● **Problem to solve**:
Return every line of the records below that contains the word "Given".
___ Extracted data ___
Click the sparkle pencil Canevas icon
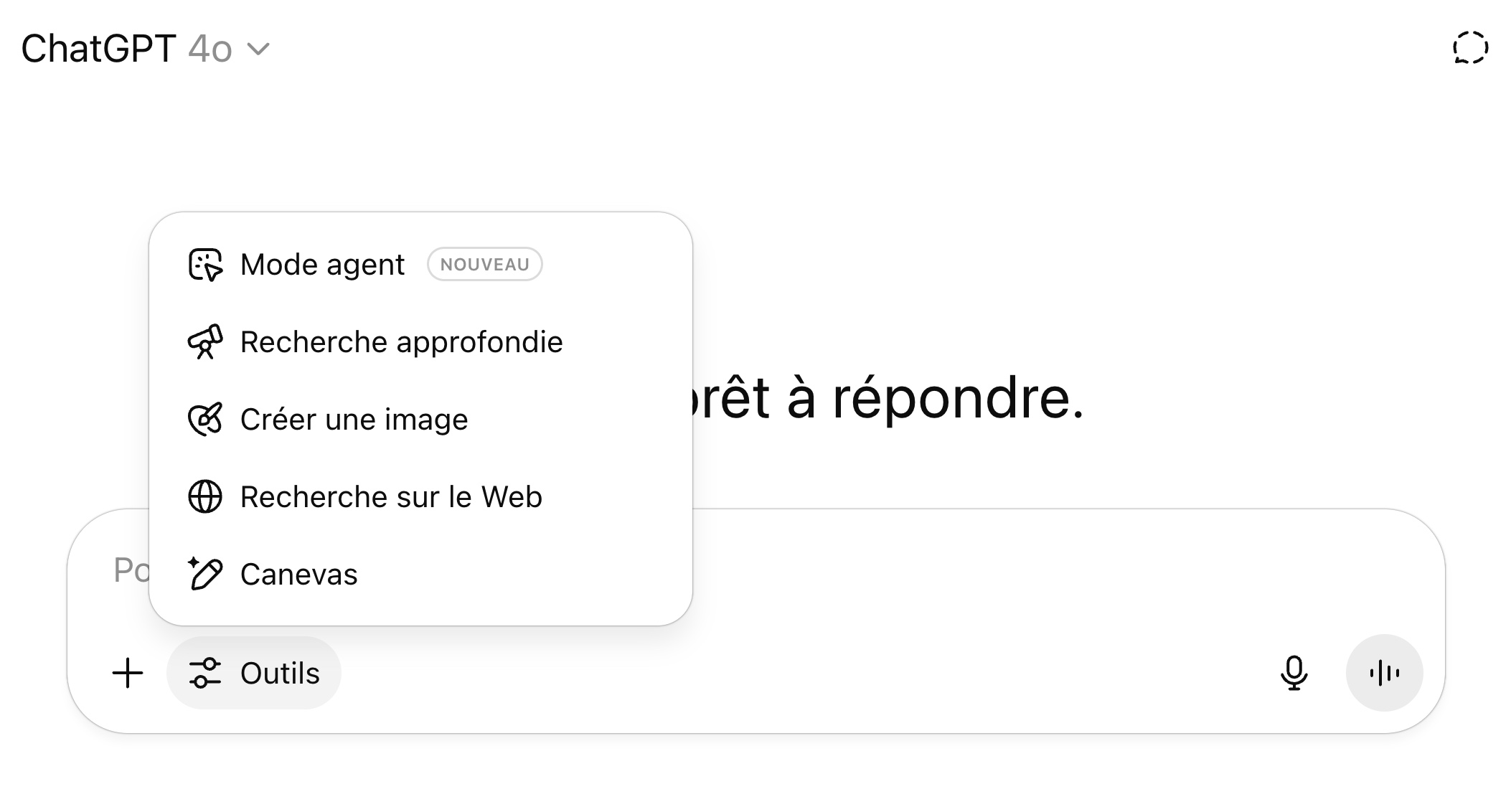The width and height of the screenshot is (1511, 812). click(205, 575)
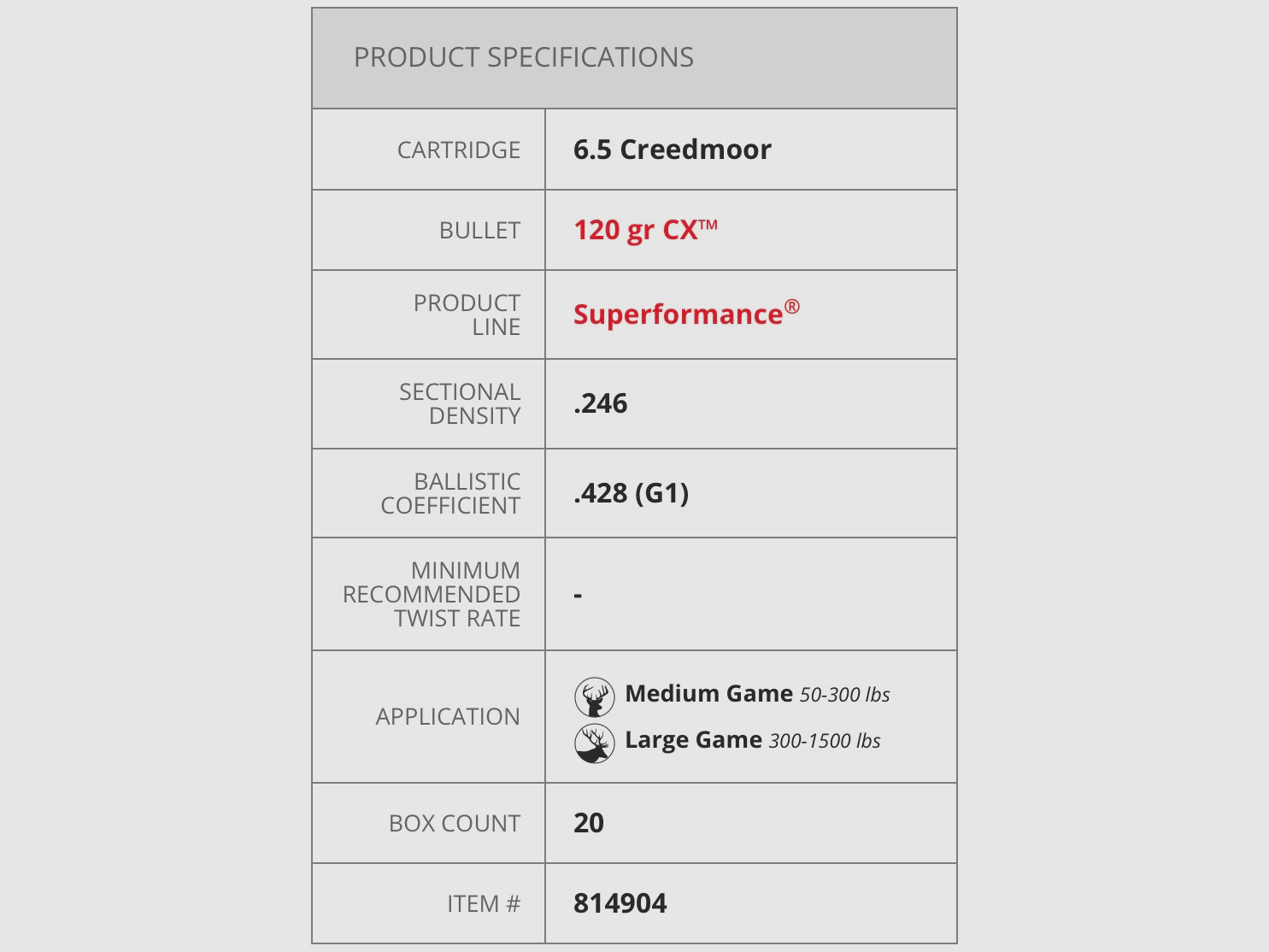
Task: Click the Sectional Density label
Action: pos(460,403)
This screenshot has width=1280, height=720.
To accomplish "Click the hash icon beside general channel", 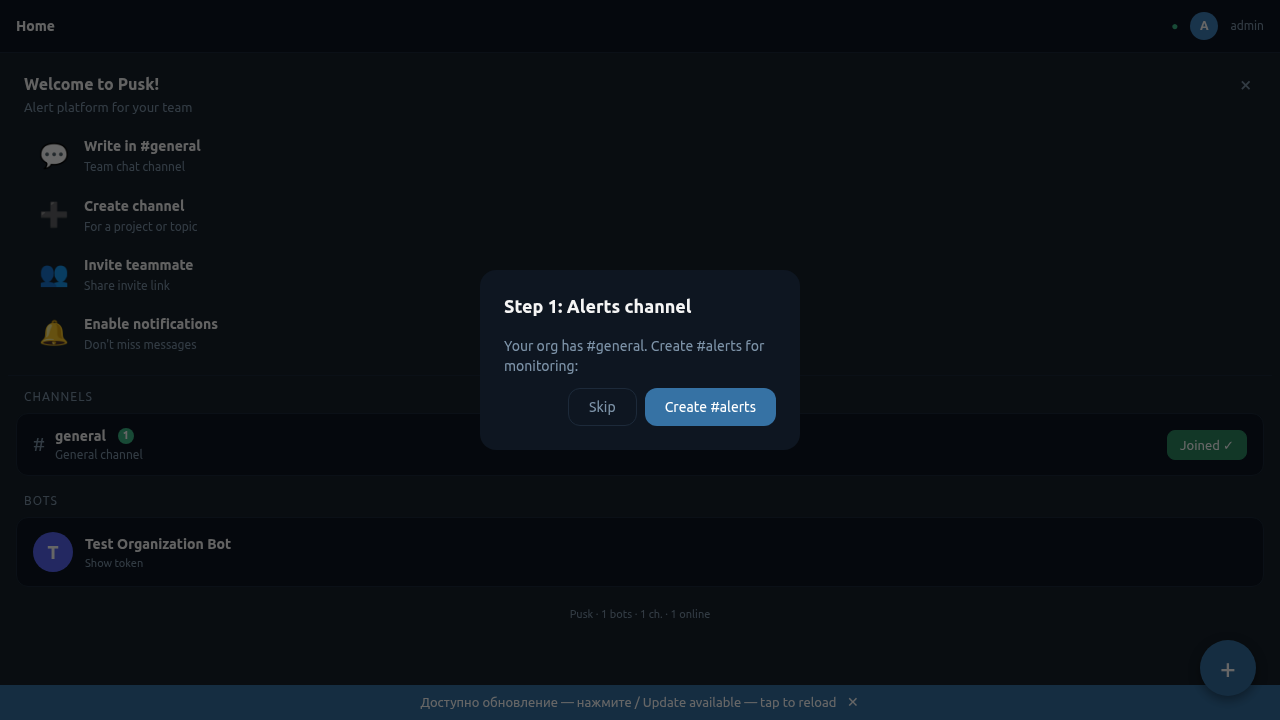I will [39, 445].
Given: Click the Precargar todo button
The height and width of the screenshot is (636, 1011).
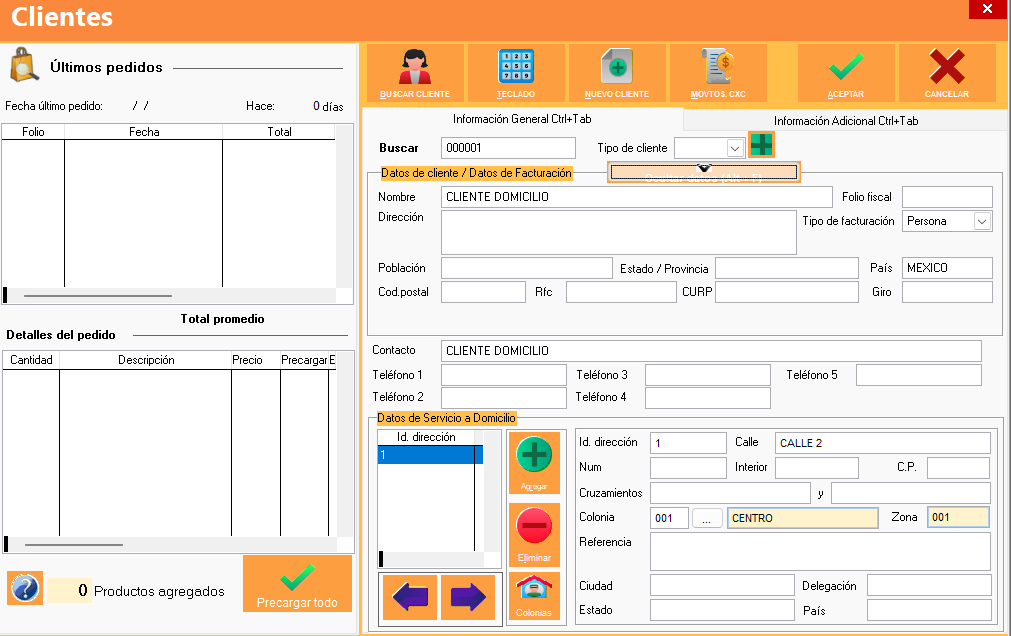Looking at the screenshot, I should [297, 584].
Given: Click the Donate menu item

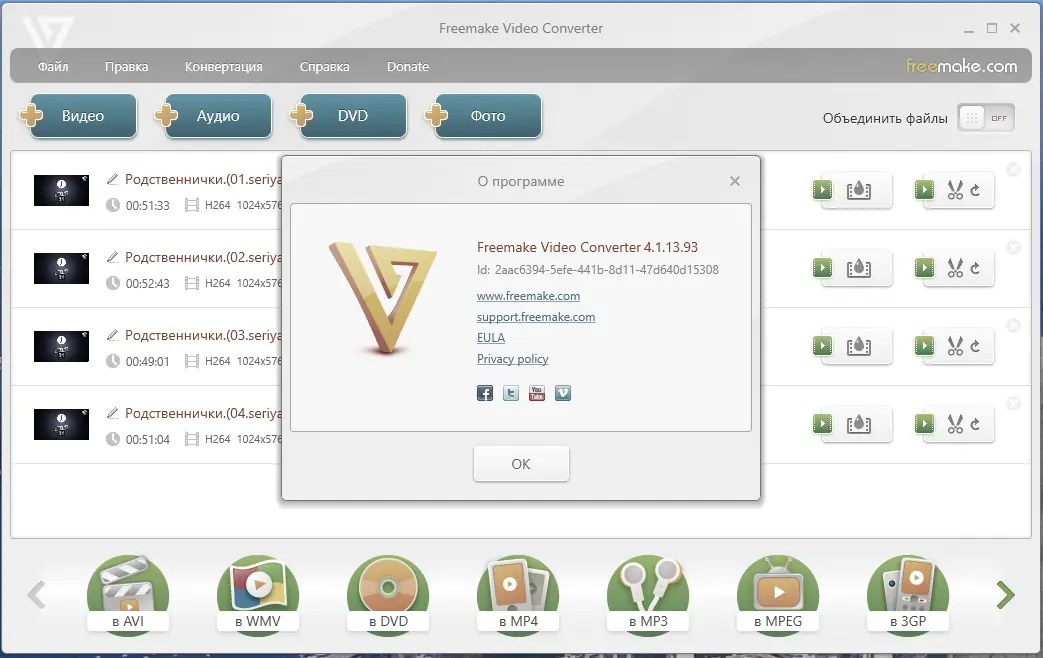Looking at the screenshot, I should pyautogui.click(x=408, y=66).
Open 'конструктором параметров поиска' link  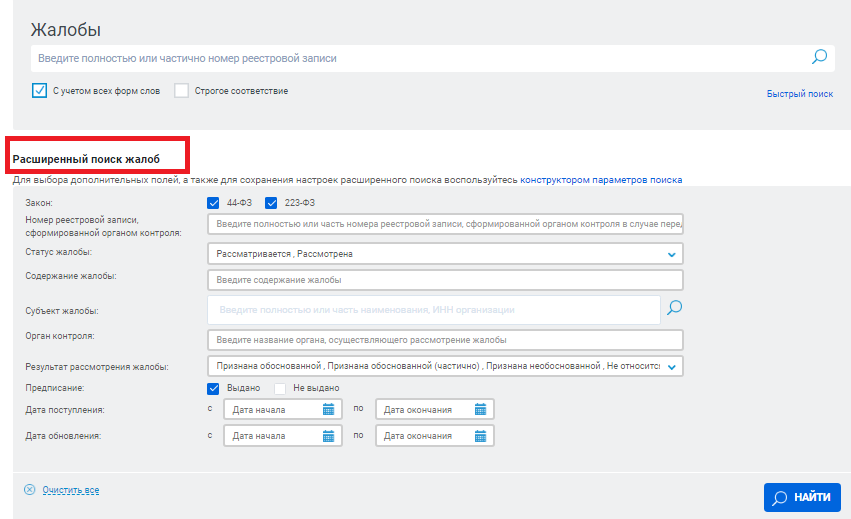click(x=601, y=180)
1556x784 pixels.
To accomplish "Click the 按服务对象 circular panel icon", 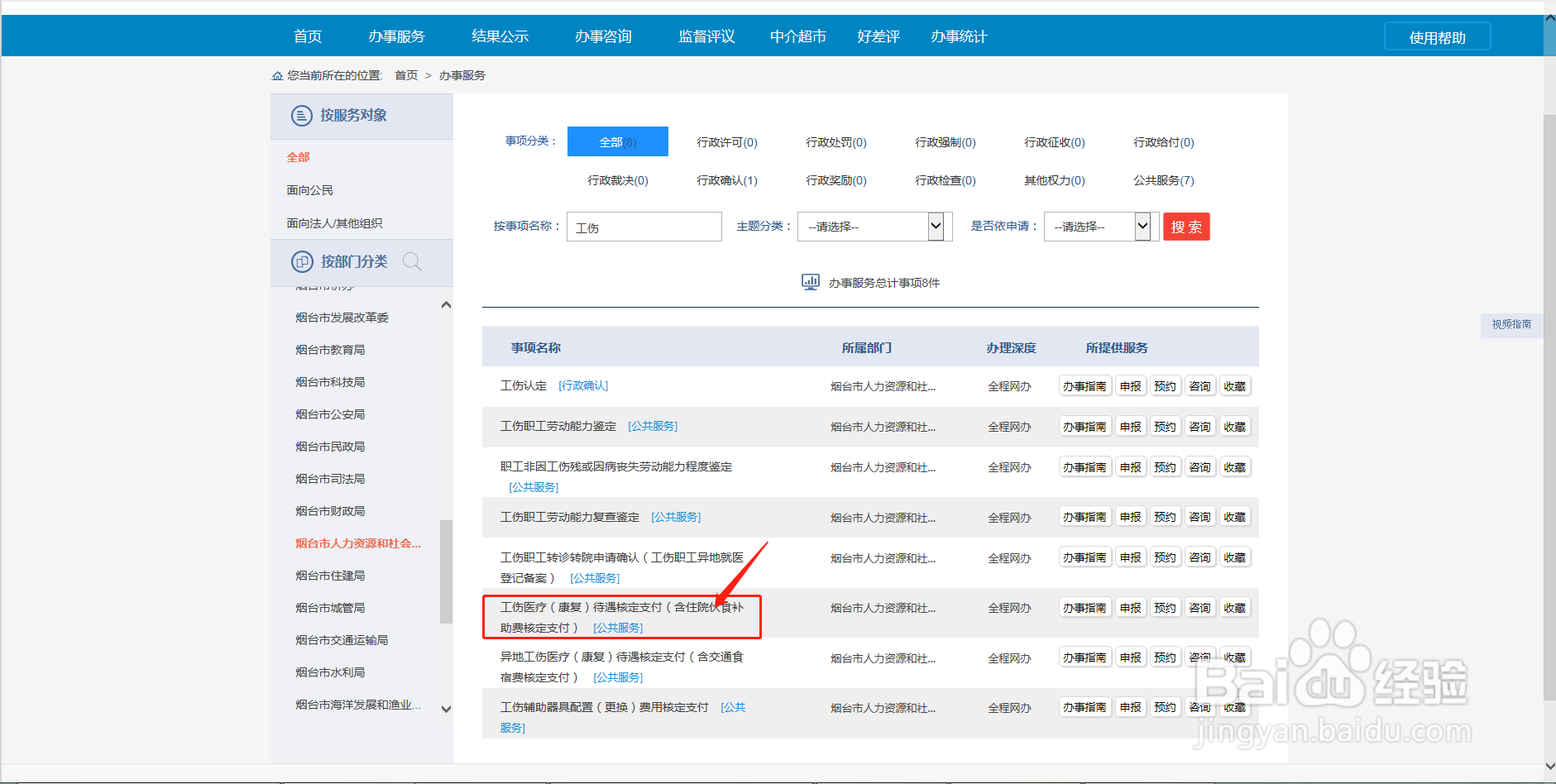I will click(x=301, y=115).
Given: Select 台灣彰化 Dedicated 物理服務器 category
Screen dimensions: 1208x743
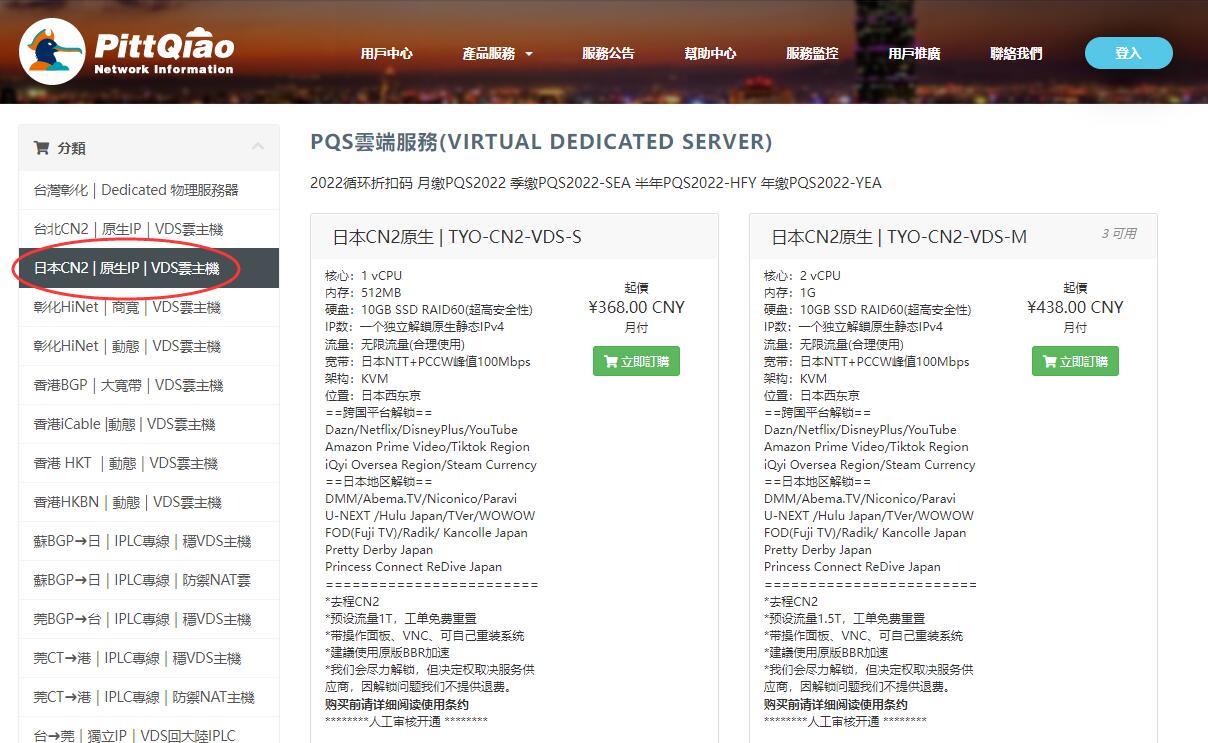Looking at the screenshot, I should [136, 190].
___
● **Answer to this exercise**:
Given: Click the Precargar todo button
Given: Click the Donate menu item
Given: Select 台灣彰化 Dedicated 物理服務器 category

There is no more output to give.